**Exercise prompt:** Reproduce the rows below word for word, leaving out the pictures.

--- start Data shown ---

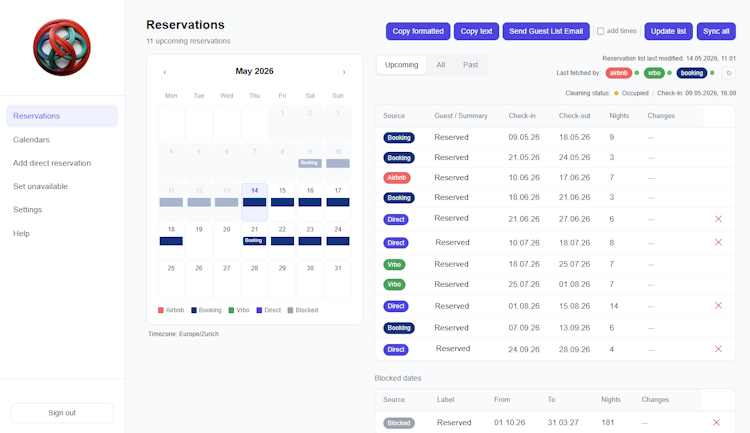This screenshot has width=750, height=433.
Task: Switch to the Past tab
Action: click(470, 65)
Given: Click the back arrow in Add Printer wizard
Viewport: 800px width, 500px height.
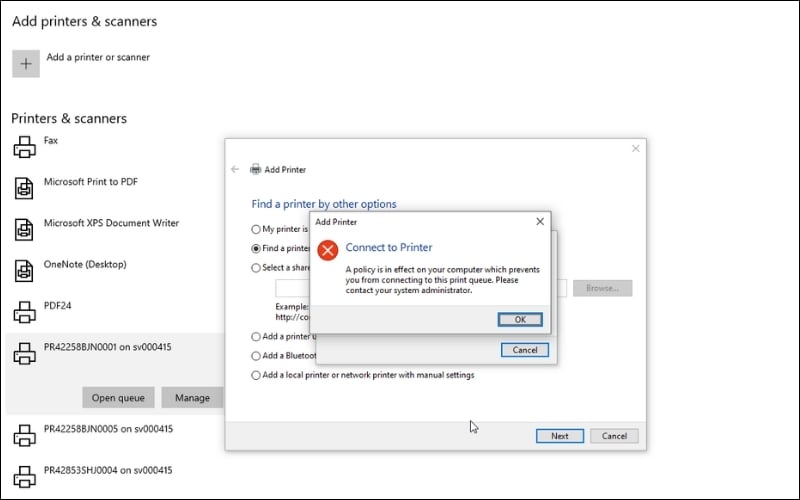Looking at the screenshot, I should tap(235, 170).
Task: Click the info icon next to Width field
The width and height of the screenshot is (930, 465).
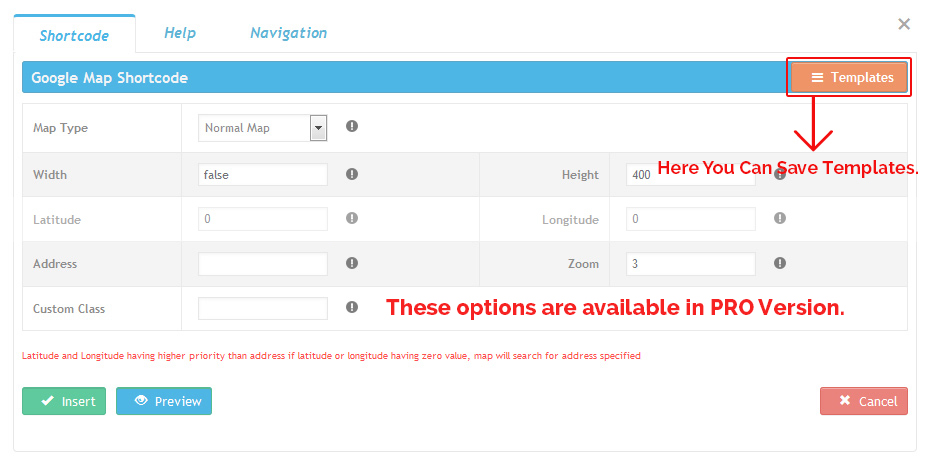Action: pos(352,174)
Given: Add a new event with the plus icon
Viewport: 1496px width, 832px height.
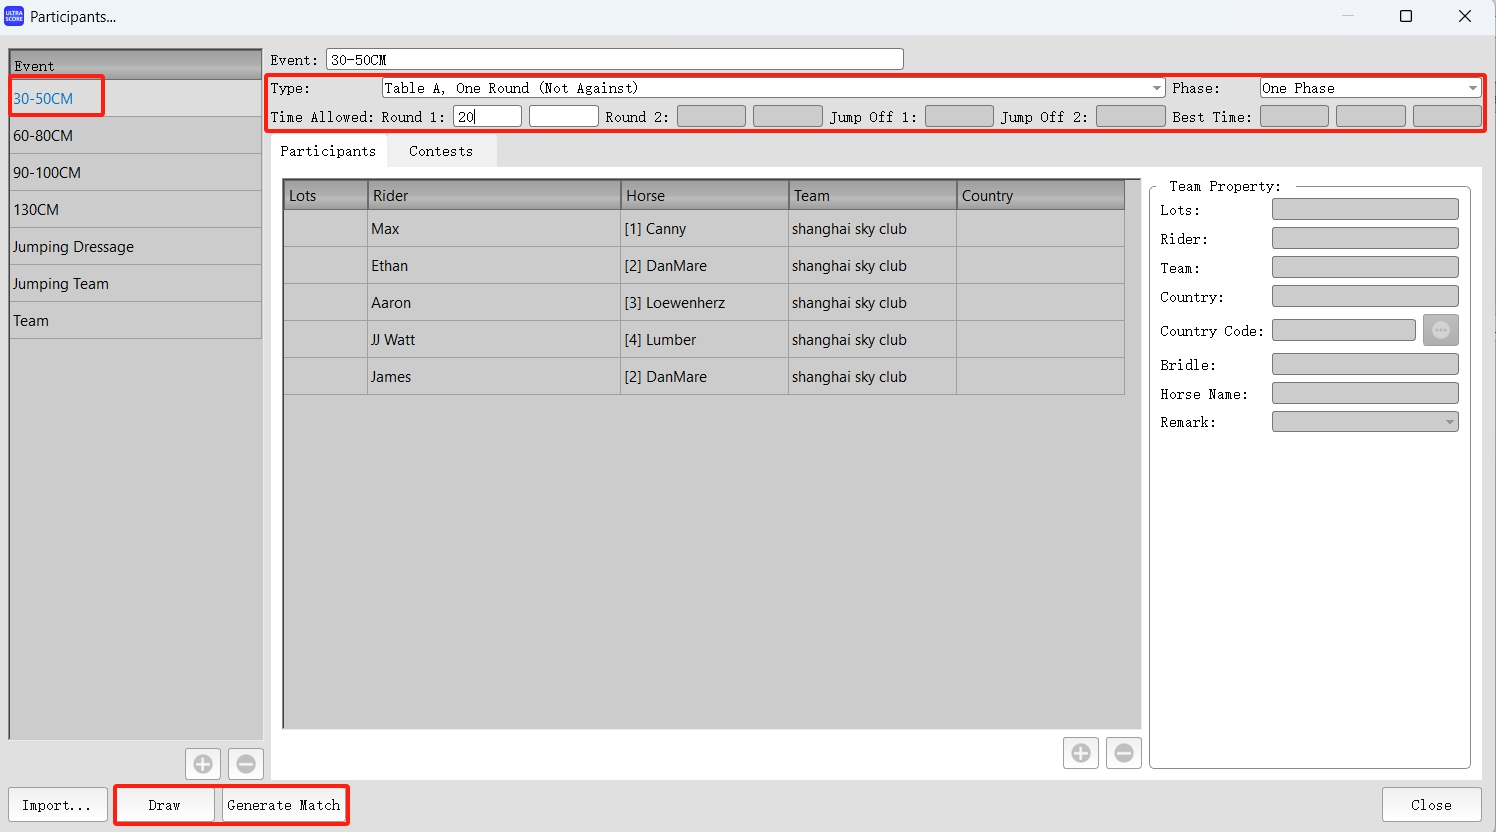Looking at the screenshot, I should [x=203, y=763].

--- end Data shown ---

**Response:**
This screenshot has width=750, height=433.
Task: Switch to the Past tab
Action: click(470, 65)
Given: Click the back arrow in Add Printer wizard
Viewport: 800px width, 500px height.
Looking at the screenshot, I should tap(235, 170).
Task: Click the info icon next to Width field
The width and height of the screenshot is (930, 465).
Action: pos(352,174)
Given: Add a new event with the plus icon
Viewport: 1496px width, 832px height.
Looking at the screenshot, I should [x=203, y=763].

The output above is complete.